Calculate the number of permutations P(n, r) — arranging r items from n where order matters. See also Combinations Calculator and Factorial Calculator.

How to Calculate Permutations

A permutation is an arrangement of items where order matters. To calculate P(n, r), divide n! by (n−r)!. For example, arranging 3 people in a line from a group of 10 — the order they stand in matters. The first position has 10 choices, the second has 9, and the third has 8, giving 10 × 9 × 8 = 720 permutations.

Permutations Formula

P(n, r) = n! / (n − r)!

Alternatively:

P(n, r) = n × (n-1) × (n-2) × ... × (n-r+1)

Relationship to combinations:

P(n, r) = C(n, r) × r!

Example

P(10, 3) = 10! / 7!

= 10 × 9 × 8

= 720

Compare with C(10, 3) = 120

P(10, 3) = C(10, 3) × 3! = 120 × 6 = 720 ✓

Frequently Asked Questions

When should I use permutations vs combinations?

Use permutations when the order of selection matters (rankings, passwords, seating arrangements). Use combinations when order does not matter (committees, lottery numbers, card hands).

What is P(n, n)?

P(n, n) = n!, which is the number of ways to arrange all n items. For example, P(4, 4) = 4! = 24 ways to arrange 4 items in a line.

What is P(n, 1)?

P(n, 1) = n.
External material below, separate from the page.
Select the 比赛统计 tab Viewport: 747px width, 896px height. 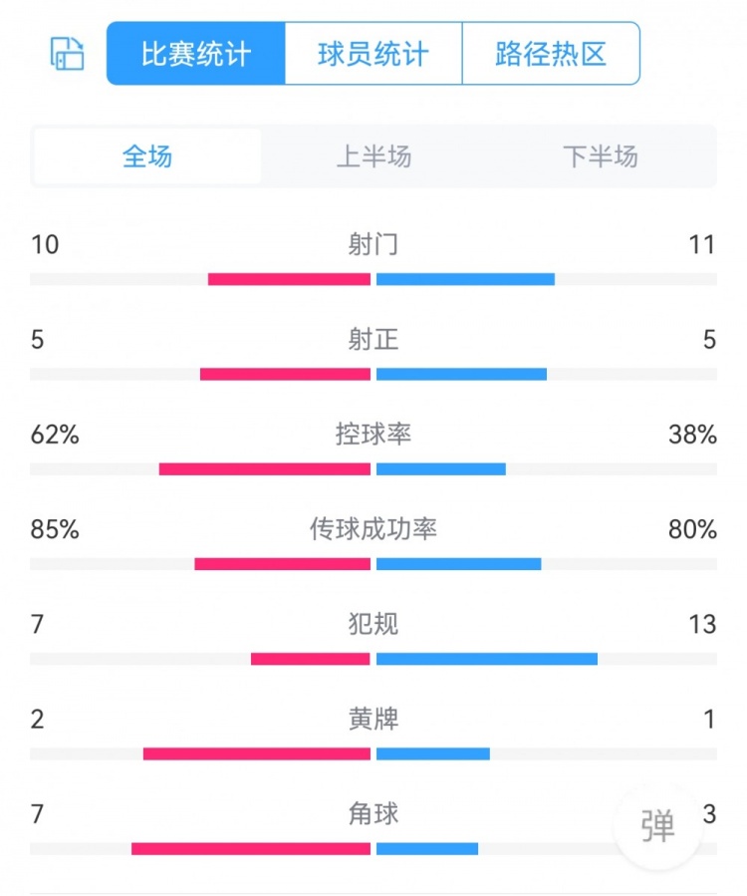click(196, 54)
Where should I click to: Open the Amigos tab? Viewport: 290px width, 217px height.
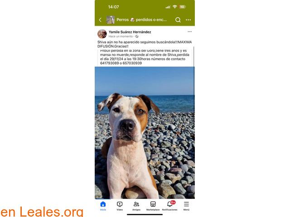(x=136, y=206)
There are n ways to choose 1 item from n items when order matters (which is the same as combinations in this case).

How are permutations used in real life?

Permutations are used in password security (counting possible passwords), sports (race finishing orders), scheduling (task ordering), and cryptography.

Solved Examples — Permutations

Example: How many different 4-digit PIN codes can be made from digits 0–9 (no repeats)?

Solution:

Step 1: Order matters, no repetition → permutation

Step 2: P(10, 4) = 10! / (10−4)! = 10! / 6!

Step 3: = 10 × 9 × 8 × 7 = 5,040

Answer: 5,040 possible PINs (without repetition)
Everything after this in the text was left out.